Dan Kraus, national conservation biologist for the NCC, will put the idea in perspective during his lecture, which is open to the public.

“There’s going to be a few different speakers. Some people will be talking about the value of nature from kind of a tourism and marketing perspective, some people will talk about nature more from a resource perspective in terms of forestry and fisheries,” Kraus said. “But we are going to have some speakers there, including myself, to talk about the services nature provides to people and how we can put a dollar value on those services.”

Natural services, which may be taken for granted, actually hold real value, Kraus said.

“A good example would be cleaning water, or water purification. Nature in wetlands and forests cleans water naturally and when we remove those forests or those wetlands we remove that service of water purification,” he said. “If we’re using that water for drinking that would mean that we would need to do added purification, and there’s an economic cost to that.”

By removing natural services, we have to replace them with man-made services to create the same outcome, he said, and this in turn would cost more money than what preserved land had accumulated.

Kraus says he has visited every province and territory in Canada except for Newfoundland and Labrador, and his excitement for the trip revolves around rare species found in the province’s wilderness.
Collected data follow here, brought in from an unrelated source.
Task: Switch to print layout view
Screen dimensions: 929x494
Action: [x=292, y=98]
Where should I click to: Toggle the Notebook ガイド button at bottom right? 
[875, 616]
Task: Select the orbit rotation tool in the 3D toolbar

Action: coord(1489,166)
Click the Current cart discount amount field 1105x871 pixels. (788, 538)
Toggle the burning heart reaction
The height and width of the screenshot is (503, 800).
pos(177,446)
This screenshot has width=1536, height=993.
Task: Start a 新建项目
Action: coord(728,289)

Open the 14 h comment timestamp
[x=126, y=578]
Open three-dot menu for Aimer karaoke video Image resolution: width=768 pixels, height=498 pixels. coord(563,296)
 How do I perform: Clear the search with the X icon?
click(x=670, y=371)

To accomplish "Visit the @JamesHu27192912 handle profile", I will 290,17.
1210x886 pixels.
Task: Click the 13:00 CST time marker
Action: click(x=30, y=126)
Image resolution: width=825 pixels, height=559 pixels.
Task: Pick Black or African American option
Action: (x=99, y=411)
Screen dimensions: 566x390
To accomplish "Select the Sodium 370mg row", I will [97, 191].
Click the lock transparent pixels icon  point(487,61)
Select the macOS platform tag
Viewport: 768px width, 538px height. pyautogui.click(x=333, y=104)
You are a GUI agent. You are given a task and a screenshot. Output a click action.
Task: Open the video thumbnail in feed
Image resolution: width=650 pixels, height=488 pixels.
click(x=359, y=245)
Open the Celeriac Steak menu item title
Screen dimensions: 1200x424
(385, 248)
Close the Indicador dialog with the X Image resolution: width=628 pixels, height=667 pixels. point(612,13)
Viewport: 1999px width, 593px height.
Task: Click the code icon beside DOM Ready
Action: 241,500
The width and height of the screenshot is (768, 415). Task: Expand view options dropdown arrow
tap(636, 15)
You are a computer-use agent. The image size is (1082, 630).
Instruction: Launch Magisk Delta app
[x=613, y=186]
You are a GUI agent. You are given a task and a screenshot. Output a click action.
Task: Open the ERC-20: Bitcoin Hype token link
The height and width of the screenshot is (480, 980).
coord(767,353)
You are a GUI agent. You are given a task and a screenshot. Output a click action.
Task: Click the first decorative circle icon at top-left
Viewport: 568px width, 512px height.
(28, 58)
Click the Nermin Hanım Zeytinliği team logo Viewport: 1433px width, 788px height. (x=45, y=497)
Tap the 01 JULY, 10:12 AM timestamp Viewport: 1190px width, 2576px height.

“I’m hoping to get out to (NCC’s) property on the Salmonier River, partly because there’s globally rare species on that property that are more endangered than pandas,” he said. “Some of the best places left in the world for them are in Newfoundland. That interface of land and ocean is so unique and I’m hoping to get out and see some seabirds as well because of the abundance and diversity.”

The NCC has operated in Canada since 1962 and in the province since 1996. In that time it has protected 13,000 acres in Newfoundland, 74,000 acres in the Atlantic provinces and 2.8 million acres across Canada.

“It’s kind of something that we have inherited, the benefits of those natural places from past generations. It’s something we can pass on,” Kraus said. “We do have an abundance of nature in Canada and we haven’t really had to worry too much about it in some places, but we know that we are losing species or we are losing habitats. I think we need to start thinking a little bit more about what we want Canada to look like in, say, 150 years from now.”